ASSIGNMENT:
Every entry should be copied exactly, with nothing added or dropped.

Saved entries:
= = = =

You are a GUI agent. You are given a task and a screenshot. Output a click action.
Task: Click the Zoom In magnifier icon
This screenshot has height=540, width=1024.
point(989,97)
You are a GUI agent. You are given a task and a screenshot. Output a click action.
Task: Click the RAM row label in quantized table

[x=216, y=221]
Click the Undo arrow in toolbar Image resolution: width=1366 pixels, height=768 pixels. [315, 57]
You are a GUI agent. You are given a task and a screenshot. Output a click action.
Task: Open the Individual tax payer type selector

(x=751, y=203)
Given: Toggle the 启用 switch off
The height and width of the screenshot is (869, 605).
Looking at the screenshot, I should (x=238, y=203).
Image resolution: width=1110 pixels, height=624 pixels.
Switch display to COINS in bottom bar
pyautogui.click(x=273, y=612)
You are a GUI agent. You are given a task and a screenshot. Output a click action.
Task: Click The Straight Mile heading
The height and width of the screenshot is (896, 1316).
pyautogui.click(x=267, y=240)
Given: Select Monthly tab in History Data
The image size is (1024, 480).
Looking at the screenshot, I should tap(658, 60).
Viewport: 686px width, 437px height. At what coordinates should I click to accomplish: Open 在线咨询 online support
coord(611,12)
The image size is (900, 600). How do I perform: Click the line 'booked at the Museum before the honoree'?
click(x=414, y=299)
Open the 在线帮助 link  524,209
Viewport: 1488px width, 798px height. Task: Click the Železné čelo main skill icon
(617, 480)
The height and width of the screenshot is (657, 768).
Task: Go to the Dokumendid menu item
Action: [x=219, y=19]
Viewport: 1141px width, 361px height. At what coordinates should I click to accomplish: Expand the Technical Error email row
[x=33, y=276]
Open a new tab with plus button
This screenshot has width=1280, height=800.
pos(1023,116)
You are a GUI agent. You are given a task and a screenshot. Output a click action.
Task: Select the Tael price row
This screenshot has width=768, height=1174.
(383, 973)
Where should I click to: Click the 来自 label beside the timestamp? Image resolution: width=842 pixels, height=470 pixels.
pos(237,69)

= = = =

SOLUTION FOR THIS EXERCISE:
You are a GUI agent. You are given a task and a screenshot. Output a click action.
Task: Click the Zoom In magnifier icon
This screenshot has height=540, width=1024.
point(989,97)
You are a GUI agent. You are given a task and a screenshot. Output a click action.
Task: Click the RAM row label in quantized table

[x=216, y=221]
Click the Undo arrow in toolbar Image resolution: width=1366 pixels, height=768 pixels. [315, 57]
You are a GUI agent. You are given a task and a screenshot. Output a click action.
Task: Open the Individual tax payer type selector

(x=751, y=203)
Given: Toggle the 启用 switch off
The height and width of the screenshot is (869, 605).
Looking at the screenshot, I should (x=238, y=203).
Image resolution: width=1110 pixels, height=624 pixels.
Switch display to COINS in bottom bar
pyautogui.click(x=273, y=612)
You are a GUI agent. You are given a task and a screenshot. Output a click action.
Task: Click The Straight Mile heading
The height and width of the screenshot is (896, 1316).
pyautogui.click(x=267, y=240)
Given: Select Monthly tab in History Data
The image size is (1024, 480).
Looking at the screenshot, I should tap(658, 60).
Viewport: 686px width, 437px height. At what coordinates should I click to accomplish: Open 在线咨询 online support
coord(611,12)
The image size is (900, 600). How do I perform: Click the line 'booked at the Museum before the honoree'?
click(x=414, y=299)
Open the 在线帮助 link  524,209
Viewport: 1488px width, 798px height. Task: Click the Železné čelo main skill icon
(617, 480)
The height and width of the screenshot is (657, 768).
Task: Go to the Dokumendid menu item
Action: [x=219, y=19]
Viewport: 1141px width, 361px height. At what coordinates should I click to accomplish: Expand the Technical Error email row
[x=33, y=276]
Open a new tab with plus button
This screenshot has width=1280, height=800.
pos(1023,116)
You are a GUI agent. You are given a task and a screenshot. Output a click action.
Task: Select the Tael price row
This screenshot has width=768, height=1174.
(383, 973)
Where should I click to: Click the 来自 label beside the timestamp? Image resolution: width=842 pixels, height=470 pixels.
pos(237,69)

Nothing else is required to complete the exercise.